My NAS had become a museum of disks. Two 4TB drives bought in 2019, two 6TB drives bought when one of the 4s died, and a single 8TB that I added in a panic during a near-full event and then never tidied up. The pool worked, it was healthy, but it was a single RAIDZ2 vdev built from the smallest common denominator, which meant I was paying for terabytes that ZFS politely refused to use. I had five 12TB drives sat in their boxes. This is the story of getting from one to the other without taking the array offline and without doing anything I would regret at 2am.
The short version, because it is the whole point: you can grow a ZFS RAIDZ vdev by replacing every disk in it one at a time, waiting for each resilver to complete, and once the last small disk is gone the pool autoexpands to the new size. It is slow, it is boring, and it is the safest way to do this that exists. I did it the boring way on purpose.
Why not just rebuild the pool
The tempting alternative is to back everything up, destroy the pool, create a fresh one from the five new drives, and restore. It is faster on paper, and if you have somewhere to put the data it is arguably cleaner. I did not do it, for two reasons.
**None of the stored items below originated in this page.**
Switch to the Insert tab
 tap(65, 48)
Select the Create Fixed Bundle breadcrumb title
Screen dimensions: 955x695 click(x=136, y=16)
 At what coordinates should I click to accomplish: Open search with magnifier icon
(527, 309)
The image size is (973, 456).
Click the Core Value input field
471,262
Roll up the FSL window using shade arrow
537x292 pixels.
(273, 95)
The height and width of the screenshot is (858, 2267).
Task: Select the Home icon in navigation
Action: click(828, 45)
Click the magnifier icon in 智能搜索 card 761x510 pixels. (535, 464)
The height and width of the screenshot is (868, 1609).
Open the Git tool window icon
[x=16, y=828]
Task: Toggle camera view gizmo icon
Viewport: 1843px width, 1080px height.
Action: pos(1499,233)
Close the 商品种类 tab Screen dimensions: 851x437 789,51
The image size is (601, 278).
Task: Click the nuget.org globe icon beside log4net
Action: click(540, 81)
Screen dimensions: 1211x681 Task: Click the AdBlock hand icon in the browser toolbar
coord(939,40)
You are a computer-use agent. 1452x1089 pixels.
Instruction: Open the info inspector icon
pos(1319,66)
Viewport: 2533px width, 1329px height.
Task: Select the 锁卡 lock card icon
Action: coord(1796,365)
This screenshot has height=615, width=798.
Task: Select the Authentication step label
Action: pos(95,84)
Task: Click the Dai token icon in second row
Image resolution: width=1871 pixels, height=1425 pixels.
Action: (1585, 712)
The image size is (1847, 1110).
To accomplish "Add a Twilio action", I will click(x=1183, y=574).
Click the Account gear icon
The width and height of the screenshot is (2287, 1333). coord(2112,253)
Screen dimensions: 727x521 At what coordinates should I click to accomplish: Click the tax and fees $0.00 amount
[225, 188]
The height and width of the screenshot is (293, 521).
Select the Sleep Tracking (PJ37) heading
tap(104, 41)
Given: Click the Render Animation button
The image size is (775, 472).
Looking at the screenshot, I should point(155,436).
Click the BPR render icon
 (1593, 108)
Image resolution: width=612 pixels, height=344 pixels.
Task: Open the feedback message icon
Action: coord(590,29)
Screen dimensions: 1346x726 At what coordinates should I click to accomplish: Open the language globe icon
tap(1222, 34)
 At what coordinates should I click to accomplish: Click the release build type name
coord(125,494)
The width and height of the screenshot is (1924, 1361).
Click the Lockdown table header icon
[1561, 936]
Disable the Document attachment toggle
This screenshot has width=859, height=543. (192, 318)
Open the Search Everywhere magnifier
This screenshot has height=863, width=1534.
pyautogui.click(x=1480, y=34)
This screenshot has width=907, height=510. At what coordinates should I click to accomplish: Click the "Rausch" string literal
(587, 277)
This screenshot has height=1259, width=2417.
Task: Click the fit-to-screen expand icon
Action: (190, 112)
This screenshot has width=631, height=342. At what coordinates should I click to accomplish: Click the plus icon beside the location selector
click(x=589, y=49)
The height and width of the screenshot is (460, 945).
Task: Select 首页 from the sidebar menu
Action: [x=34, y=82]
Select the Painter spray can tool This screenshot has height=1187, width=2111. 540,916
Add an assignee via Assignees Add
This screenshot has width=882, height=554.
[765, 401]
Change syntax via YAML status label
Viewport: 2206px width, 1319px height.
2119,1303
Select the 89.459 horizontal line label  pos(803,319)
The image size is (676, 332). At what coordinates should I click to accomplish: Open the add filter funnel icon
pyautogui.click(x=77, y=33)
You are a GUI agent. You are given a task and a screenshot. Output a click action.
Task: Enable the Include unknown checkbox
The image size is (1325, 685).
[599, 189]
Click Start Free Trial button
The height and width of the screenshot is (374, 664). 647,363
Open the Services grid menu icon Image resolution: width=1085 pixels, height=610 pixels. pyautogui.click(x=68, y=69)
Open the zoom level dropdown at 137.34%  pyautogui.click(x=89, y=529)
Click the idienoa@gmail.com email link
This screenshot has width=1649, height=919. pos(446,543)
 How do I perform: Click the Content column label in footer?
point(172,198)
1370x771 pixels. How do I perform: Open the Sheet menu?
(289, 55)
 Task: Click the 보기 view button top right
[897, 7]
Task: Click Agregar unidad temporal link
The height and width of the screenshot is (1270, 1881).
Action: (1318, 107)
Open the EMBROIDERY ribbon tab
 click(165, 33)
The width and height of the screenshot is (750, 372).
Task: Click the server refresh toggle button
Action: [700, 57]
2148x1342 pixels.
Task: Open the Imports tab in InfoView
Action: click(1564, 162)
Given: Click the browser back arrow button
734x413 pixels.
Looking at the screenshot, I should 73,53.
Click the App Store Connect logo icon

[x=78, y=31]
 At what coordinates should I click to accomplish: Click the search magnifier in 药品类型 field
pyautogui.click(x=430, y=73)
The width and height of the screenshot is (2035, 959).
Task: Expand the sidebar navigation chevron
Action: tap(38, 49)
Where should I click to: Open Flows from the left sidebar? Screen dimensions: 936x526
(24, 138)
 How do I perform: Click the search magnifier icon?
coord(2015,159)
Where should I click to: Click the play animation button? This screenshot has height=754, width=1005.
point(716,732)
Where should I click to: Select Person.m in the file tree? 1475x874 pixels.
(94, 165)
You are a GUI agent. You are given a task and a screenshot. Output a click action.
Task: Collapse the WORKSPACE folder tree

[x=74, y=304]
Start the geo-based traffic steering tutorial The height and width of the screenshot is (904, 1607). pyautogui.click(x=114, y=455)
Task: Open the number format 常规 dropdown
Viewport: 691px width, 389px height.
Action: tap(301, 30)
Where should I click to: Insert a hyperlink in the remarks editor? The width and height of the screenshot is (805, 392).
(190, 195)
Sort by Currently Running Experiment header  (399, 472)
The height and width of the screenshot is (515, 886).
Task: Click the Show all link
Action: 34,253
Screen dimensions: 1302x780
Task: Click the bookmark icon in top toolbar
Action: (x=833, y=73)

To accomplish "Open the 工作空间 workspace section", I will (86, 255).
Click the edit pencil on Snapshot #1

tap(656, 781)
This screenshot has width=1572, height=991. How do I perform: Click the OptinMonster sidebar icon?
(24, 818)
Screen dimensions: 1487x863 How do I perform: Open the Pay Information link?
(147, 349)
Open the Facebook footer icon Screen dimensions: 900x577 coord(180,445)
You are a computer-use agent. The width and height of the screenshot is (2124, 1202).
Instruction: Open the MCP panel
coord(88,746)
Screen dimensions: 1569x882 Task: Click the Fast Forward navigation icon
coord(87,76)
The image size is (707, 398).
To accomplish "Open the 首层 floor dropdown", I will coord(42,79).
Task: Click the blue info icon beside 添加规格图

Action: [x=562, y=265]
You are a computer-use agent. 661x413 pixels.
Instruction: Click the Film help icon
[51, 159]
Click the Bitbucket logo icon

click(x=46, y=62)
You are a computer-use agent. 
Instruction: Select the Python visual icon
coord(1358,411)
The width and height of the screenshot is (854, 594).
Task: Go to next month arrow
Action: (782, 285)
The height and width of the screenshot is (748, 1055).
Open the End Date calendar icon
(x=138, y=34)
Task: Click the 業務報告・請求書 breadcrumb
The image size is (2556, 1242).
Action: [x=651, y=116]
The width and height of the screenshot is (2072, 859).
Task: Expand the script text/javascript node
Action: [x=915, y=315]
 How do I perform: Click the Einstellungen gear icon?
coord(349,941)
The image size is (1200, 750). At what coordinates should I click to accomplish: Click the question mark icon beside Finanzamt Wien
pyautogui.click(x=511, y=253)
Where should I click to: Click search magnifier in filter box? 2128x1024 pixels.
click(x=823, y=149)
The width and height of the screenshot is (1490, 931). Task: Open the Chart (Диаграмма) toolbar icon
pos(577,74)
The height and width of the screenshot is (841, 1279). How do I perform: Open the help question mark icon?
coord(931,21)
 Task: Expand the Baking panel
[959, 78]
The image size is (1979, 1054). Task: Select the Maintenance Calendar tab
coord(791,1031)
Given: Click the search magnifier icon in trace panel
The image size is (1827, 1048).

First, my offsite backup is real but it is on the end of a domestic upload link, and restoring 14TB over it would take the better part of a week during which I would have no local copy and no redundancy. Second, and more honestly, the destroy-and-recreate path has a window where the only copy of my data is the backup, and I have a deep, hard-won distrust of any plan whose happy path depends on a restore I have not rehearsed that morning.
The disk-at-a-time replace keeps full RAIDZ2 redundancy throughout, minus one drive's worth during each resilver. At no point is the data in a worse state than "could survive one more failure". That margin is the entire reason I sleep at night.
The actual procedure
TrueNAS SCALE makes this less hair-raising than the command line, but I like to know what it is doing underneath, so here is the shape of it. For each old disk:
- Physically install the new drive if you have a spare bay, or note which old drive you are about to pull if you do not.
- In the pool's status view, choose the old member and replace it with the new one. SCALE wires up
zpool replacefor you. - Wait. Watch the resilver. Do not start the next one until this one is done and the pool is back to a clean
ONLINEstate with no errors.
If you are doing it on the command line, it is exactly what you would guess:
# identify the old member's gptid and the new drive
zpool status tank
# kick off the in-place replacement
zpool replace tank <old-gptid> /dev/disk/by-id/<new-drive>
# watch it, because you will anyway
zpool status tank 1
The bit nobody tells you up front is how long a resilver actually takes on near-full spinning disks. Mine were running at roughly 120 to 150 MB/s sustained, slower than the raw drive speed because resilvering reads scattered across the whole pool rather than streaming nicely. Each 6TB member took the better part of eleven hours. Five replacements, back to back, with me refusing to overlap them, turned into the better part of a working week of elapsed time. The array was online and serving the whole while, which is the trade you are making: maximum safety, minimum speed.
The bit that bites people: autoexpand
Here is the gotcha that catches everyone the first time. You replace all five disks, the last resilver finishes, and the pool is still showing the old size. Nothing grew. The fix is one property:
zpool set autoexpand=on tank
zpool online -e tank <gptid> # nudge a member if it is stubborn
In my case SCALE had autoexpand on already and the pool grew the moment the final resilver completed, but I have been bitten by this on a hand-rolled pool before, sat there confused, staring at a pool that was full of big disks and still the size of the small ones. If you take one thing from this, take that: the expansion does not happen until the smallest disk in the vdev has been replaced, because RAIDZ sizes to its smallest member. Four big disks and one small one buys you nothing.
What I would do differently
Two things. First, I would have labelled the physical drive bays years ago. I spent a genuinely embarrassing amount of this exercise cross-referencing serial numbers against zpool status with a torch, terrified of pulling the wrong drive mid-resilver, which is exactly the moment you least want to lose a second one. A label maker is the cheapest insurance in the rack.
Second, I would have scrubbed the pool before I started, not after. I scrubbed at the end and it came back clean, which was a relief, but if there had been latent corruption sitting on those old drives I would have far rather known about it before I spent a week feeding data through resilvers. Scrub first. Know the ground is solid before you start moving the furniture.
The pool is now five 12TB drives in RAIDZ2, healthy, scrubbed, with room to be careless again for a few years. It cost me a week of patience and nothing else. The data never moved, never went offline, and never lived anywhere but on disks that could lose two of their number and shrug. That is the whole reason to do it the slow way.